Transplantation of wild-type white adipose tissue normalizes metabolic, immune and inflammatory alterations in leptin-deficient ob/ ob mice

Leptin-deficient ob/ ob mice exhibit several metabolic and immune abnormalities, including thymus atrophy and markedly reduced inflammatory responses. We evaluated whether transplantation of wild-type (WT) white adipose tissue (WAT) into ob/ ob mice could mimic the effect of recombinant leptin administration in normalizing metabolic, immune and inflammatory abnormalities. Female ob/ ob mice received a subcutaneous transplantation of WAT obtained from WT littermates. A separate group of ob/ ob mice was sham-operated. Despite raising leptin levels to only 15% of those observed in WT mice, WAT transplantation normalized metabolic abnormalities (glycemia, ALT, liver weight) in ob/ ob mice and prevented further body weight gain. The transplanted group demonstrated normalization of thymus and spleen cellularity, thymocyte subpopulations and rates of thymocyte apoptosis. In the model of dextran sulfate sodium-induced colitis, WAT transplantation restored inflammation to levels equivalent to those of WT mice.
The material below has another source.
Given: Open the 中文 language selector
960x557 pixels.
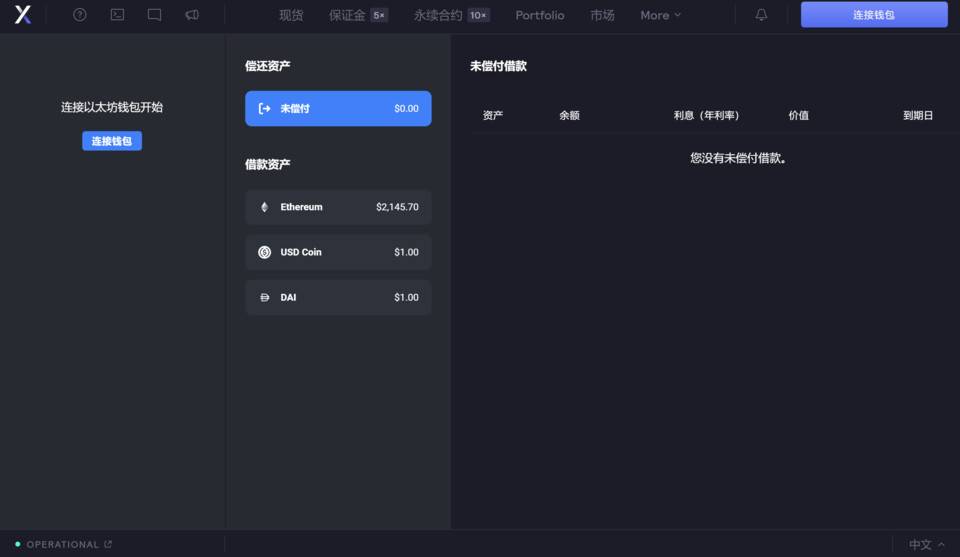Looking at the screenshot, I should click(926, 545).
Colonic production of IL-6 and MIP-2 was markedly reduced in the non-transplanted ob/ ob group compared to transplanted ob/ ob and WT mice. Our data indicate that WAT transplantation is an effective way to normalize metabolic as well as immune and inflammatory parameters in ob/ ob mice. The threshold of leptin sufficient to normalize metabolic, immune and inflammatory function is significantly lower than levels present in lean WT mice. Finally, leptin derived exclusively from WAT is sufficient to normalize metabolic, immune and inflammatory parameters in ob/ ob mice.